In a way, you can with optimistic updates. That requires having a full front end stack, though, and probably making the app local-first if you really wanted to hammer that nail.

There's always the cost of the round trip to verify, which means planning a solid roll-back user experience, but it can be done.


Everyone knows no one can beat physics. That doesn't excuse claiming you can beat physics.


Latency doesn't affect server update rate it affects time to first data. I can have a ping of 500ms and still get an update from a stock ticker every 5 milliseconds. They will arrive at 500 505 510 etc.


I think most people would have a different understanding of what's entailed in an "update".


The original bit from the datastar website that was quoted was talking about polling.


I'll take your word for it, as I can't find the quote in context.

But I'm unfamiliar with any polling pattern where poll requests are expected to overlap.

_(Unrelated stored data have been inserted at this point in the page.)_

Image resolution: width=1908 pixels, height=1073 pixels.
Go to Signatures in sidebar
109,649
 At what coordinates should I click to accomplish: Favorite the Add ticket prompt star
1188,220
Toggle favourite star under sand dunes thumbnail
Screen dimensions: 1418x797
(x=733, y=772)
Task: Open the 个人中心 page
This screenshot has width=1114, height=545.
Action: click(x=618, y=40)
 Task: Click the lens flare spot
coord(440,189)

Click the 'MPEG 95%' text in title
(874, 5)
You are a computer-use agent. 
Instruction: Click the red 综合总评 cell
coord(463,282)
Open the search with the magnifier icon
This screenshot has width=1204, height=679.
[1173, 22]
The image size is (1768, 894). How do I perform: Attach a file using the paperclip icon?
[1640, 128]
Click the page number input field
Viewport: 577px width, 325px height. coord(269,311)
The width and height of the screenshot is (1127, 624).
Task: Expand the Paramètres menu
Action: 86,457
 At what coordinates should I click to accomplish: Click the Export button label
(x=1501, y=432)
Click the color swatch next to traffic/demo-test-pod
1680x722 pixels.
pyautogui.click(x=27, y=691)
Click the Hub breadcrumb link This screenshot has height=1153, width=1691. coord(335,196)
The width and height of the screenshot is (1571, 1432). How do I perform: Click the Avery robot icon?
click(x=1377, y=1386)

If updates take microseconds, does that mean I can comfortably run 10,000 of these in a second?

I even think datastar looks cool, but I just think that quote is misleading, and I still think that.

I'd like to see some realistic results, like the kind measured by this[1] type of benchmark. "Microsecond" updates sounds like microbenchmarks with very carefully crafted definitions.

[1]: https://krausest.github.io/js-framework-benchmark/2025/table...


Can't beat physics but can write better copy.


Latency doesn't affect server update rate it affects time to first data.